In 1975 the area of the park was almost doubled with the inclusion of the 1932-proclaimed Grand Canyon National Monument, and 1969-proclaimed Marble Canyon National Monument. Portions of the Glen Canyon and Lake Mead National Recreation Areas were also included, and the park's area today is now 4,927 kmē (492,666 ha). At the 'top' end of the Canyon lies the Glen Canyon Dam - one of the many hydro-electric dams making use of the Colorado River's ample supply of water. At the other end is the majestic Hoover Dam - the largest hydro-electric dam in the world.

The Grand Canyon

The central attraction of the national park is the Grand Canyon, an immense crack in the earth's crust that runs from East to West along Arizona's Northern border and then South down the Western border, following the course of the Colorado River. The maximum canyon width within the park is 29 km, and is on average 1500 m deep. The two rims are of slightly uneven height, with the Northern rim being an average of 365 m higher than the Southern, and during the winter is closed due to heavy snowfalls.

Because of the extensive variations of elevation throughout the canyon, four seperate and distinct climate areas are created.
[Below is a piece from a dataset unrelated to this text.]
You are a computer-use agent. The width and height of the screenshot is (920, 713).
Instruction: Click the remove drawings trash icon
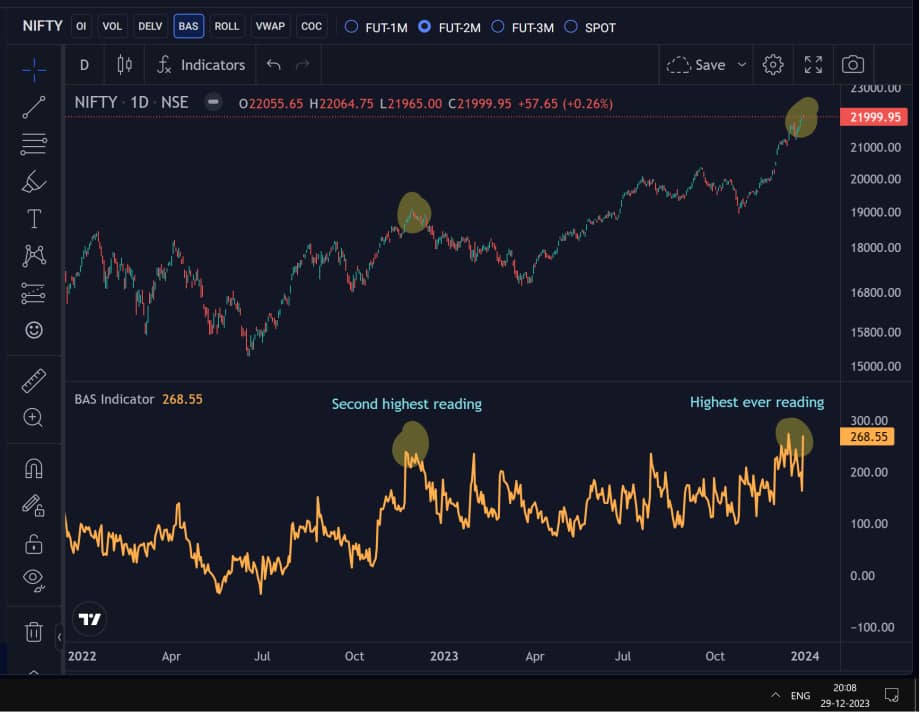click(x=33, y=632)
The colder Northern rim is heavily forested with fir, pine, aspen and spruce trees, in contrast to the juniper and piņon spread thinly over the warmer Southern Rim. It takes a very durable animal to live in such harsh environments, but as usual, nature has provided wildlife - antelope, cougar and mountain sheep to name a few. Prehistoric tribes used to inhabit the areas within and surrounding the abyss - ruins of their cliff dwellings can still be seen today; mute evidence of their once-great civilizations. To the South of the park, the somewhat more modern Hayasupai have their reservation. In addition to the paved roads around the rims, numerous trails descend into the canyon. Only one of these - the Kaibab Trail - traverses the gorge from one rim to the other.

Ecological Considerations

Like any spectacular location, the Grand Canyon sees a fair share of visitors, but with tourism comes ecological upset. It isn't only tourism that takes it's toll - the hydro-electric dams change the water flow, which dramatically changes the eco-system of the canyon. After the 1963 construction of Glen Canyon Dam, such changes were noticed, and in the 1990s the regional government took action, instituting a new water-management plan in 1996. Using the dam's flood-gates, a controlled release can simulate the natural spring floods that occured in the past. A year later the airspace over the canyon was restricted for small aircraft and helicopters with the aim of reducing water, air, and noise pollution.

Hoover Dam

The Hoover Dam is one of the world's major engineering achievements. The largest hydro-electric dam in the world, the immense concrete arc towers 221 m high, and is 379 m long at the crest. Like all hydro-electric dams, a large reservoir is formed by the water build-up - in this case, one of the largest artificially-created bodies of water. Lake Mead boasts an area of 694 kmē, with an 885 km shore-line (see Picture Gallery).

Part of the Boulder Canyon project, the dam's construction was begun in 1931, and took five years to complete. Originally named in memory of President Herbert Hoover, it was known for a while as the Boulder Dam until its initial name was restored in 1947. The massive hydro-electric generators the vast structure houses provide electricity to Arizona, Nevada and Southern California, capable of supplying 1.5 million kW of power.